Tremblements de terre au Venezuela : le bilan s'alourdit à 1 450 morts, un père et son fils sortis vivants des décombres quatre jours après la catastrophe
Les équipes de recherche accompagnées de chiens renifleurs continuaient de trouver des survivants dimanche après que deux puissants tremblements de terre ont frappé le Venezuela mercredi, le bilan confirmé s'élevant à 1 450 morts et l'ONU estimant à 50 000 le nombre de disparus.
L'ampleur de la catastrophe
Deux séismes successifs de magnitude 7,2 et 7,5 ont frappé le Venezuela mercredi, provoquant des destructions massives le long de la côte nord. Dimanche, le président de l'Assemblée nationale, Jorge Rodriguez, a annoncé que le bilan s'élevait à 1 450 morts. Au total, 774 bâtiments ont été touchés, dont 189 entièrement effondrés. Les Nations unies estiment qu'environ 50 000 personnes sont portées disparues, tandis que les autorités vénézuéliennes avancent le chiffre de quelques centaines.
Le nombre de morts atteint 1 450 personnes, des femmes et des hommes qui ont perdu la vie dans la catastrophe naturelle la plus brutale que notre pays ait jamais connue.

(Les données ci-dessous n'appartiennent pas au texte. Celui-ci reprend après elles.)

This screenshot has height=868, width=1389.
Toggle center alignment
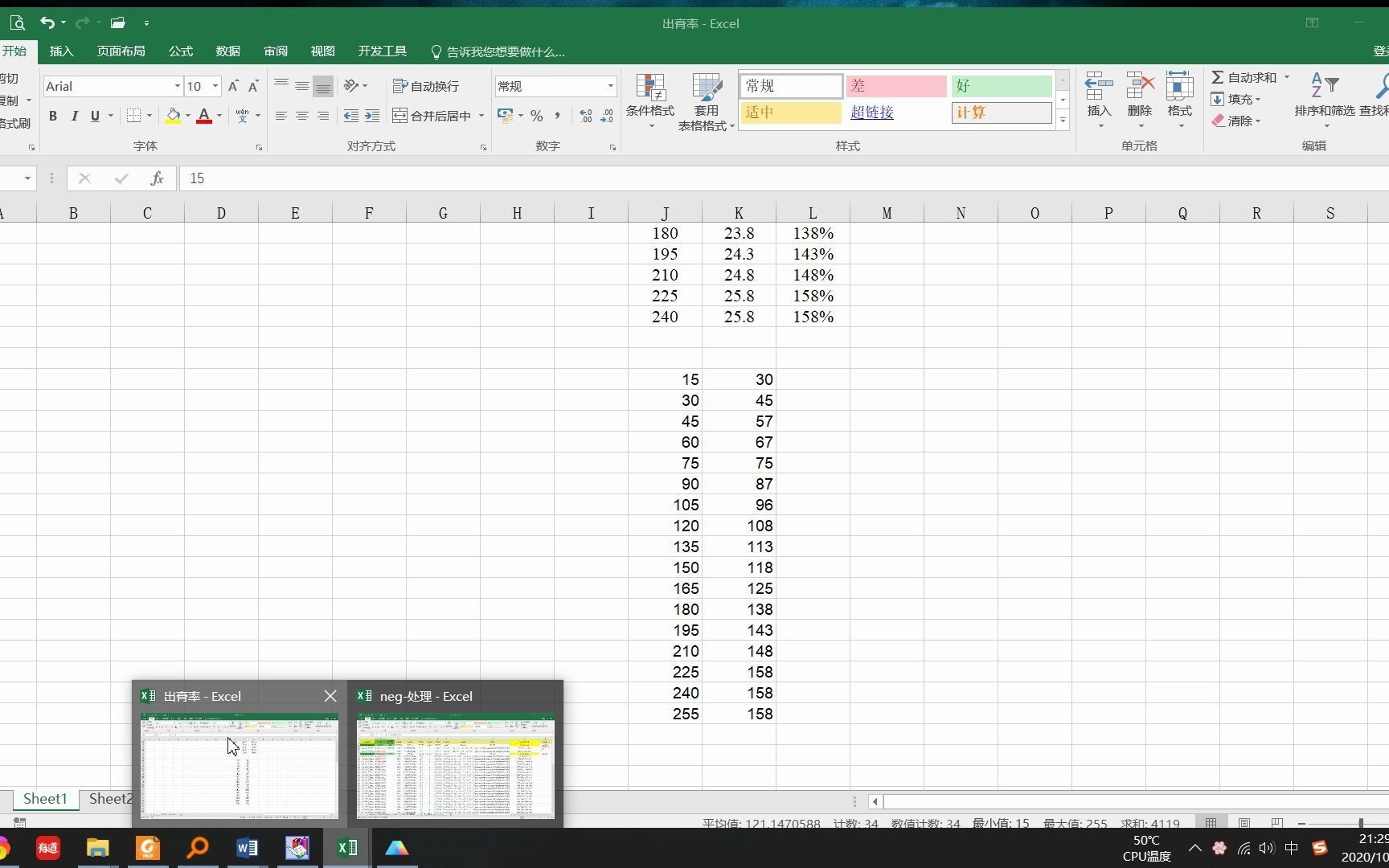click(x=302, y=116)
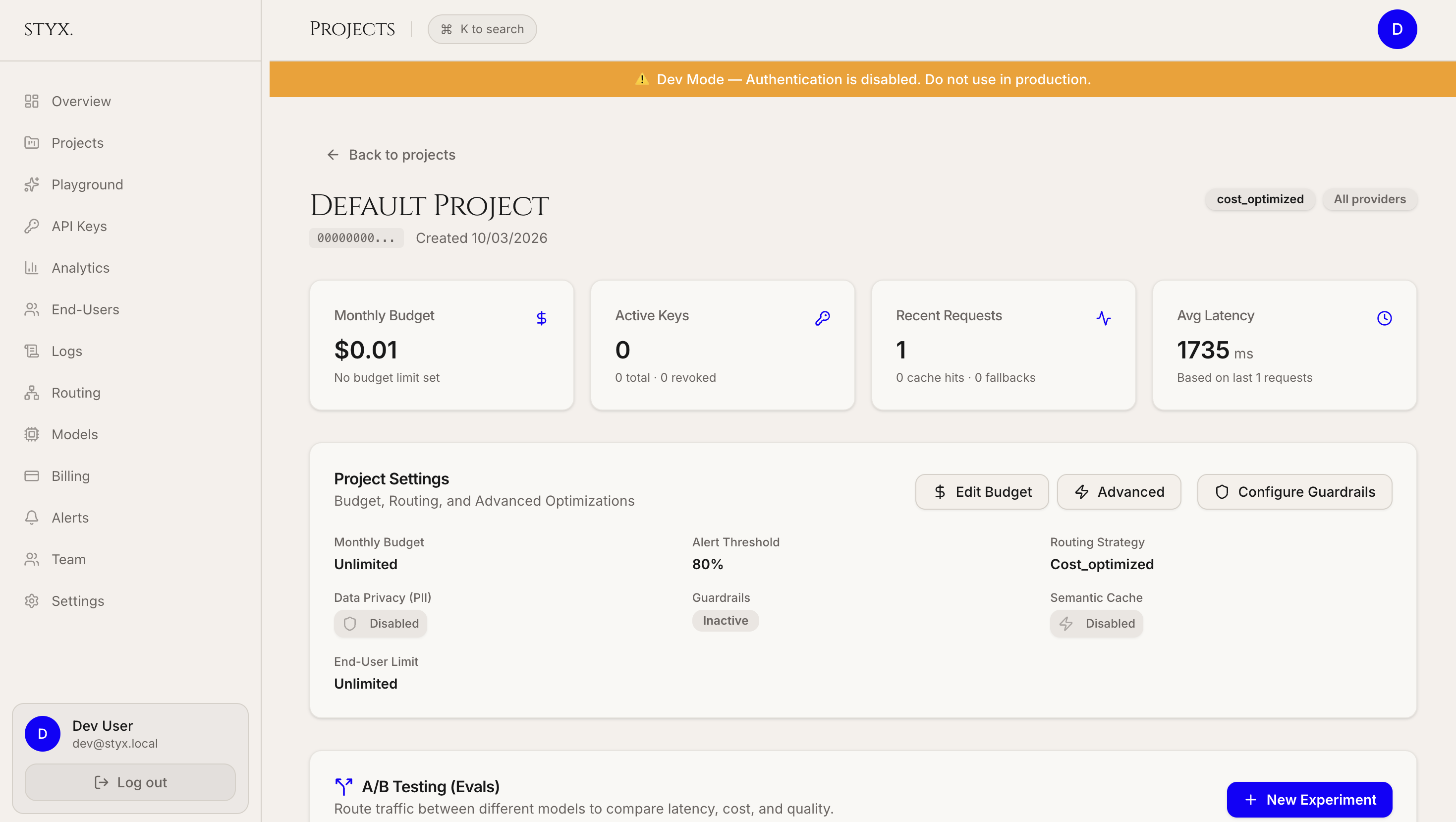Image resolution: width=1456 pixels, height=822 pixels.
Task: Click the activity pulse icon on Recent Requests
Action: (1103, 318)
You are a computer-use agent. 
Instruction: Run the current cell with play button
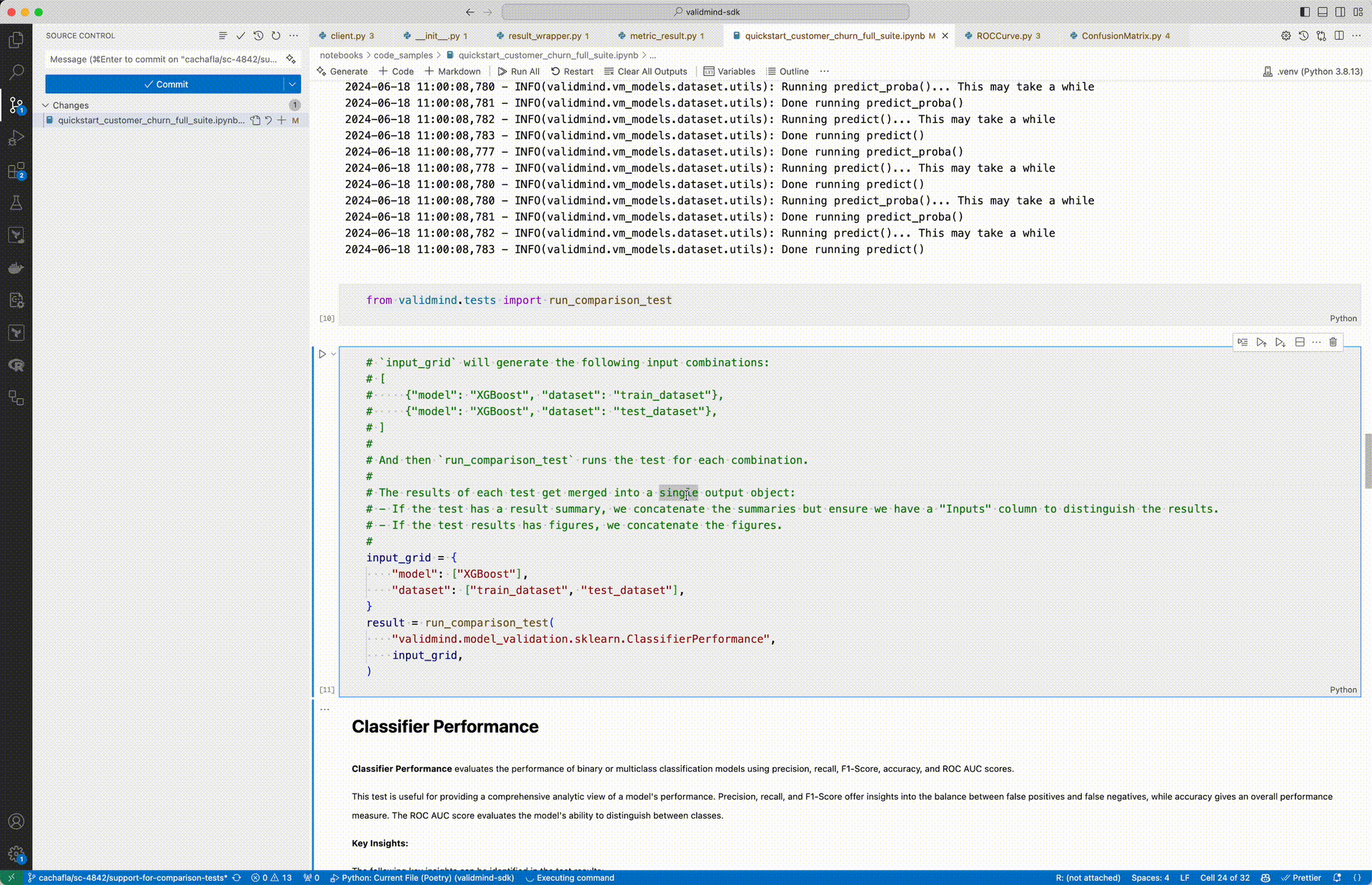[322, 354]
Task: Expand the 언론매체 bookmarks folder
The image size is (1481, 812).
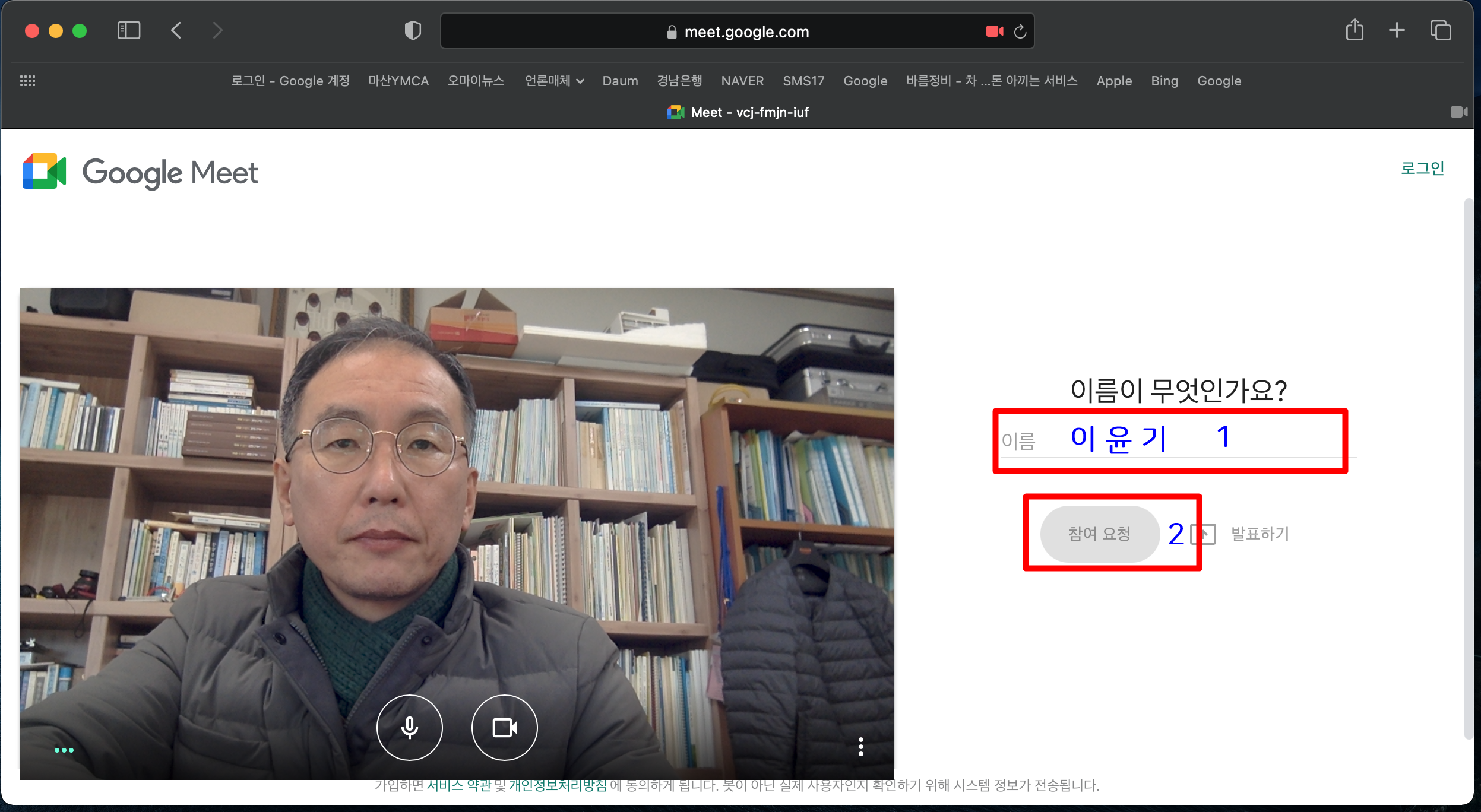Action: (553, 81)
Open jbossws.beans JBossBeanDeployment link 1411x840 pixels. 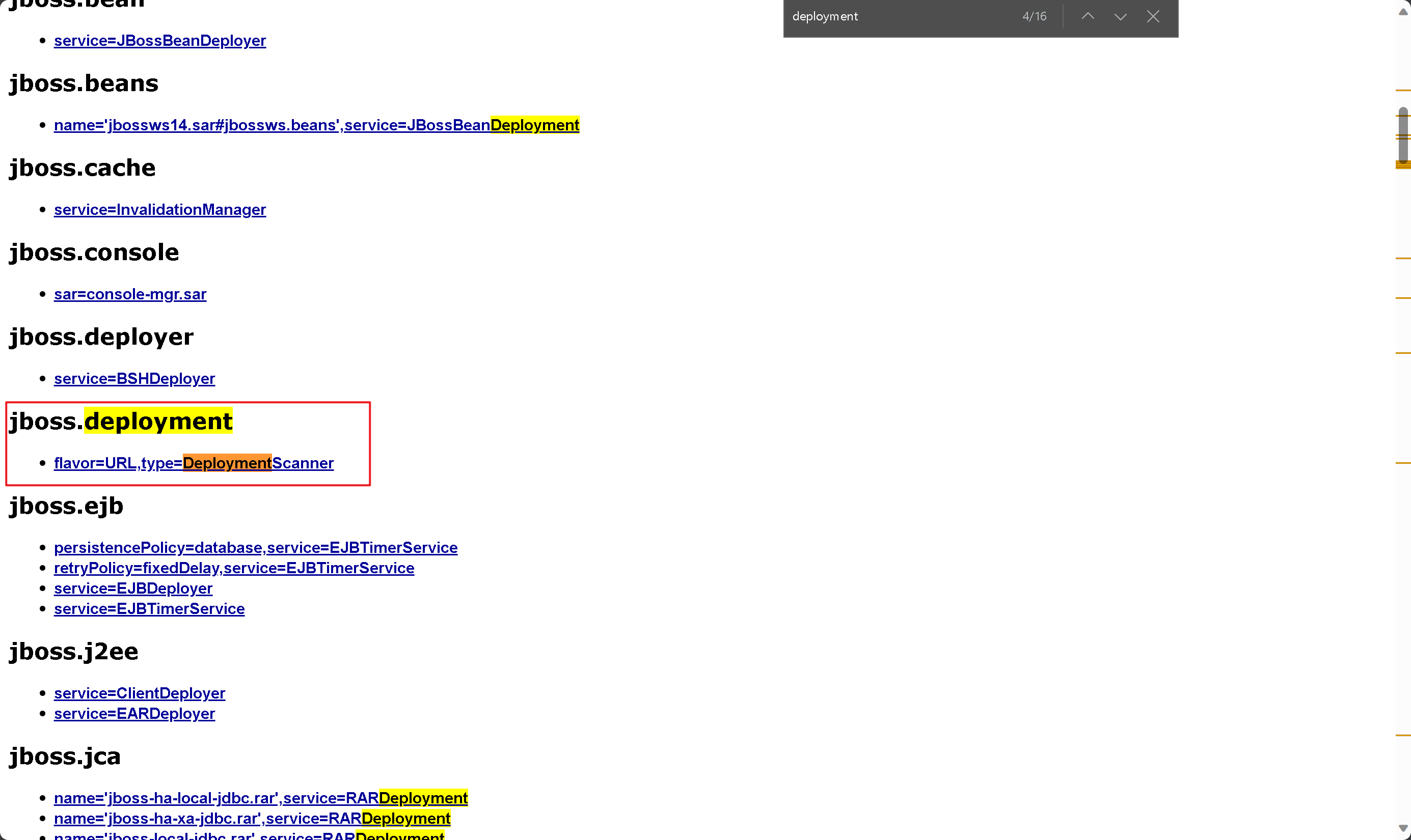[x=316, y=125]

Un sauvetage spectaculaire à Caraballeda
Près de quatre jours après les séismes, un père et son fils adolescent ont été sortis vivants des décombres à Caraballeda, une ville côtière au nord de Caracas. Des équipes de secours américaines et françaises ont transporté le duo sur des brancards le long d'une montagne de débris, tous deux nus, couverts de poussière et visiblement choqués. L'adolescent, qui avait du sang sur le genou droit et la main droite bandée, a été extrait en premier, suivi de son père, qui avait déjà reçu des soins médicaux.
- Deux séismes de magnitude 7,2 et 7,5 frappent le Venezuela.
- Le bilan atteint 1 450 morts ; 774 bâtiments touchés, 189 effondrés.
- Un père et son fils adolescent sauvés vivants des décombres à Caraballeda.
- La présidente par intérim Delcy Rodriguez prolonge la fermeture des écoles d'une semaine.
Colère face à la réponse militaire
À Caraballeda, la frustration a éclaté lorsque les habitants ont confronté les soldats vénézuéliens qui étaient restés passifs. Un groupe de résidents a forcé les militaires à prendre des pioches et des pelles et à participer au déblaiement. Le secouriste bénévole Alexander Mijares, commerçant de 26 ans, a décrit la scène.
Mon indignation vient du fait qu'un général est arrivé avec une vingtaine de soldats armés, et ils sont restés collés à un mur. Nous avons dû sortir une personne qui était morte et eux, ils étaient juste là, calmes, dans un coin.
Les soldats ont ensuite commencé à aider à déblayer les décombres à la main. L'armée, pilier privilégié du pouvoir sous les anciens présidents Hugo Chávez et Nicolás Maduro, a été vivement critiquée pour sa lenteur.
Les recherches se poursuivent dans toute la région
La présidente par intérim, Delcy Rodriguez, a déclaré dimanche soir que les opérations de recherche et de sauvetage ne seraient pas suspendues et elle a prolongé la fermeture des écoles d'une semaine. À La Guaira, l'une des zones les plus touchées, Hector Aguilera cherchait quatre membres de sa famille ensevelis depuis mercredi. Deux autres parents avaient été sauvés plus tôt.
Nous n'avons pas les moyens de sortir notre famille de là. Nous ne pouvons pas le faire seuls. Ils sont enterrés là-bas : nous savons qu'ils sont morts, mais nous sommes là. Il ne nous reste aucun espoir. Il ne me reste que des souvenirs.
Dans le quartier de San Bernardino à Caracas, des secouristes bénévoles ont gravi un immeuble effondré, utilisant des perceuses pour briser le béton et formant des chaînes humaines pour enlever les débris à la main. À Chacao, des panneaux publicitaires électroniques affichaient les visages des disparus pour aider à les localiser.
Un pays en crise
Le Venezuela est plongé dans une crise économique et des troubles politiques depuis des années. L'ancien président Nicolás Maduro a été capturé par les forces américaines en janvier et le pays dépend désormais fortement de l'aide internationale. Les équipes de secours des États-Unis et de la France figurent parmi celles qui mènent les recherches, tandis qu'un secouriste salvadorien a noté que bien que la plupart des corps soient sans vie, des survivants peuvent encore parfois être trouvés.